Steve Stich, manager of NASA’s commercial crew program, also tried to allay worries.
“The vehicle at station is in good shape,” he said. “I want to make it very clear that Butch and Suni are not stranded in space. Our plan is to continue to return them on Starliner and return them home at the right time.”
Stich then added that the right time would be after additional analysis on why five of Starliner’s 28 maneuvering jets behaved oddly as the spacecraft approached the space station. Starliner’s computers, which were autonomously guiding the spacecraft, were able to compensate with the remaining thrusters.
Four of the five thrusters now appear to be working properly; the other thruster will not be used during the trip home. Mission managers expect that Starliner can undock from the space station and take Wilmore and Williams on their return trip from space, but they do not fully understand what caused the problem.

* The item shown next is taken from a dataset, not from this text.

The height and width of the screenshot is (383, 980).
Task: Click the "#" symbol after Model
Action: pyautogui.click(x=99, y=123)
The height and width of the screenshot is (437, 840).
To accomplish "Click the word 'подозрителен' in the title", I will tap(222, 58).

Fatal disasters in NASA’s history, including the loss of the Challenger and Columbia space shuttles, have taught mission managers to be cautious and curious when something is not quite right.

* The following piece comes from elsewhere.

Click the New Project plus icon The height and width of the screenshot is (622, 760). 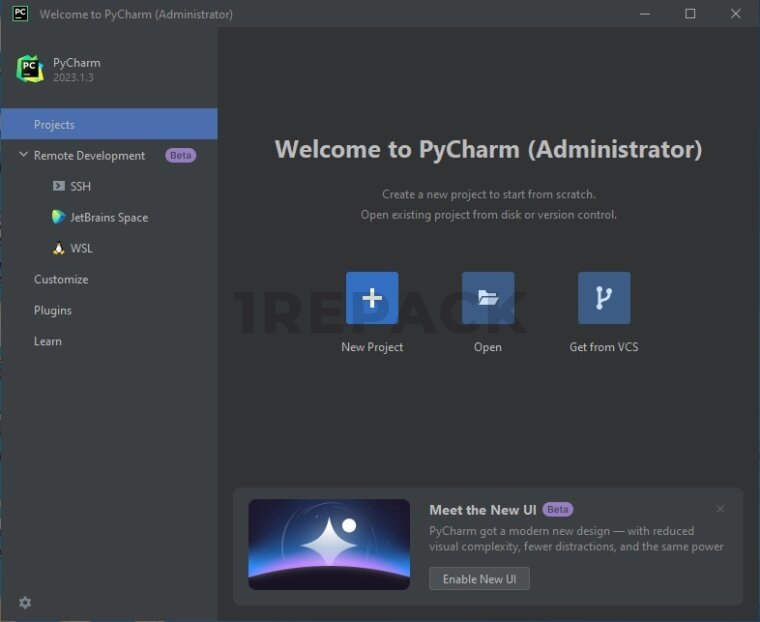[372, 298]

“I think they’re doing their due diligence,” Wayne Hale, a retired NASA flight director, said in an interview. “Being in no hurry to come home, it makes a great deal of sense to take the time to gather as much information as possible so that they can make sure that the problems are all fixed. That makes a great deal of sense, to take your time.”
Nappi offered a similar appraisal during Friday’s news conference, saying it was prudent to use the time for additional analysis.

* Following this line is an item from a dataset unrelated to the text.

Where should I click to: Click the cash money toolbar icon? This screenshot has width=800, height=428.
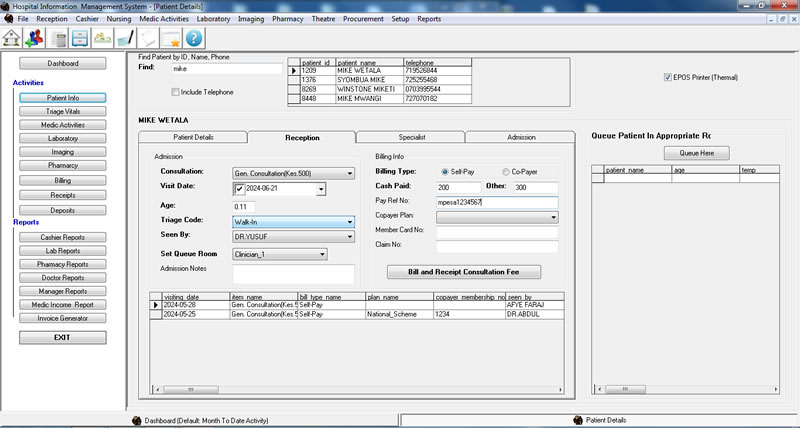(102, 38)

“It would be irresponsible for us — if we have time and we want to do more — not to do it,” he said.
Beginning next week, engineers will conduct ground tests at NASA’s White Sands Test Facility in California using a thruster identical to the ones on Starliner. The firings will reproduce the ones that Starliner performed in space.
That will probably take a couple of weeks, Stich said. “Then we’ll give engineers a chance to go look at that thruster,” he said.